With these questions I do not pretend a philosophical type of discussion such as what is a legal system, what is a constitution, what is a contract.

I intend to understand the historical aspect. What was the content of that contract? What did these people pretend?
I see you saying that you are not starting a philosophic discussion, but I don't see how your question can be answered without one. So I'll briefly say this...

In political philosophy there is a concept of a "social contract." It began in Europe just after the Pilgrims landed. The basic idea is "why do people, instead of living as completely free individuals, bind themselves to a political entity?"

Since the Mayflower Compact says "[We] covenant and combine ourselves together into a civil body politic; for our better ordering, and preservation and furtherance of the ends aforesaid; and by virtue hereof to enact, constitute, and frame, such just and equal laws, ordinances, acts, constitutions, and offices, from time to time, as shall be thought most meet and convenient for the general good of the colony...

So the Pilgrims, by submitting to a government for the general good of the colony, instead of each acting in his own unqualified self-interest, I would say yes, the Mayflower Compact is very much a "social contract."

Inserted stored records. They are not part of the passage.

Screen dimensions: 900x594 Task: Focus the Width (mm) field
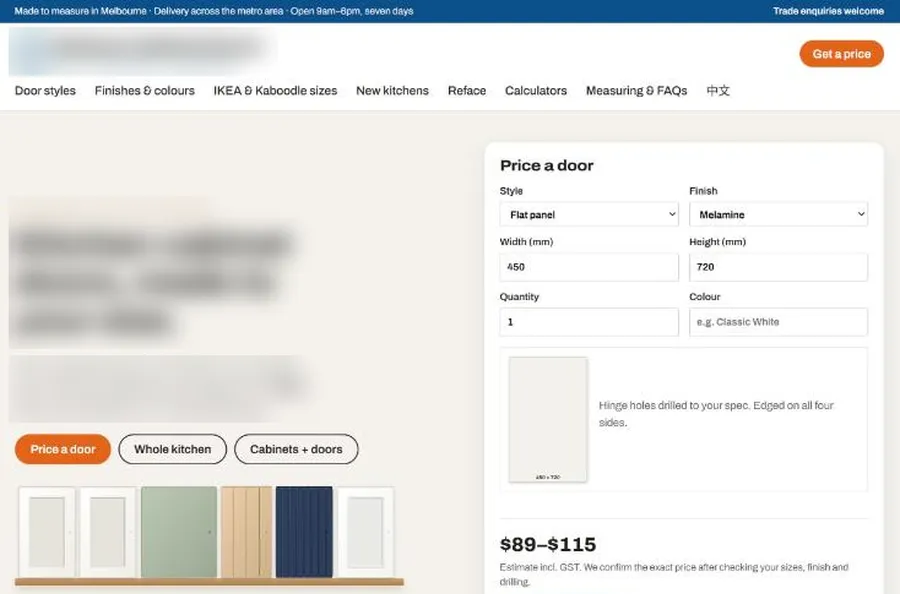pos(589,267)

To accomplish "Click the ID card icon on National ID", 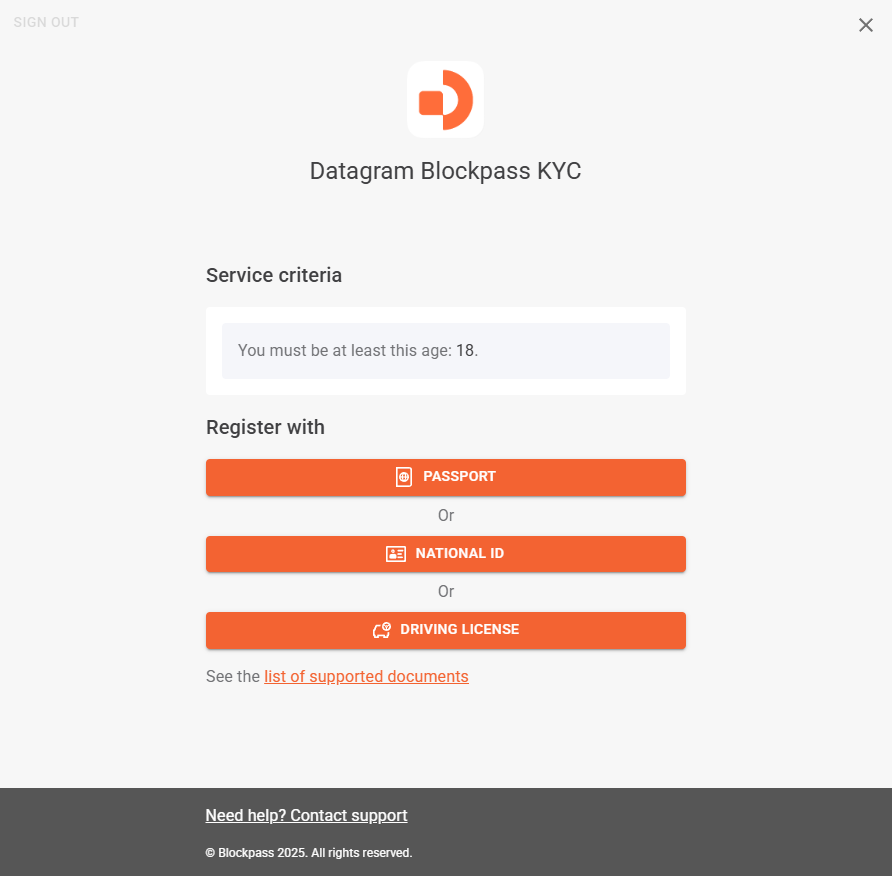I will click(396, 554).
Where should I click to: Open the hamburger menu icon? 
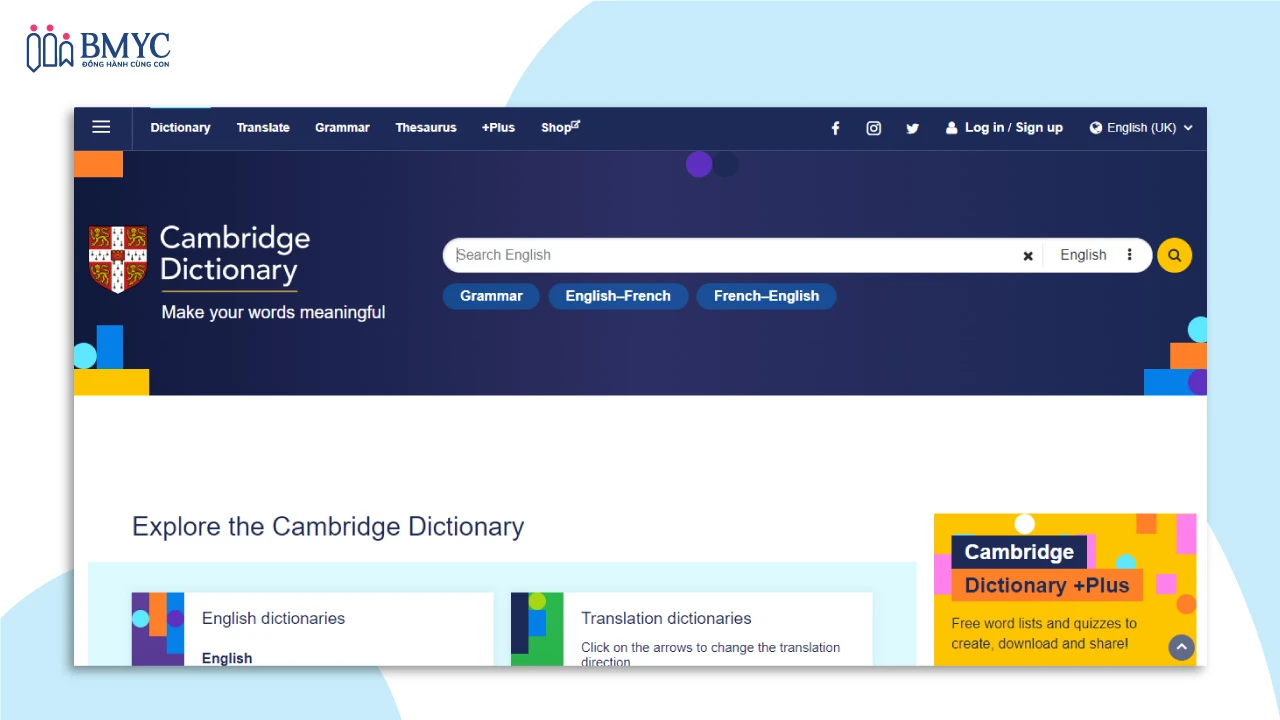101,127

Here is an article on the philosophic concept of a social contract...
https://en.wikipedia.org/wiki/Social_contract
 
Last edited:
Jul 2017
335
Argentina
#5
Hey Jax.
Great reply. Thanks.
I just asked a couple of questions about facts (or about what can be known so many years after). With the idea that known what happened, each one makes own conclussion about it.
 
Jul 2012
4,379
Here
#6
Hey Jax.
Great reply. Thanks.
I just asked a couple of questions about facts (or about what can be known so many years after). With the idea that known what happened, each one makes own conclussion about it.
Yeah, at times I thought you were just concerned with what happened, but you also kept mentioning a "social contract" and I wasn't sure why. The only common use of the phrase "social contract" I know of is the one I gave you.
I think if you mean something other than that, and want an answer to your title question "Was the Mayflower's really a social contract?", you're going to have to define what you mean by social contract or the question cannot be answered.

Otherwise, there is quite a bit known about the Pilgrims. If you just want to know what happened, I recommend reading this. Its very good.

https://www.amazon.com/Mayflower-St...qid=1501810222&sr=1-1-spell&keywords=mayfower
 
Apr 2009
4,428
Alabama, USA
#7
Hey H Freak.
Thanks for reading my question.
May if they were trying create new civil rules (besides their religious rules) to start from zero and create a governmen for themselves.... may be that's a social contract.
Might have been a little of both -- I mean, outside their religious rules they'd have to figure out who's gonna be the leader, how the money thing's gonna work, how the law's gonna be enforced.

For me, a social contract in this context is basically laying down how the law (both religious and otherwise) would work so in some sense, yes, the Compact was a social contract that all the men signed.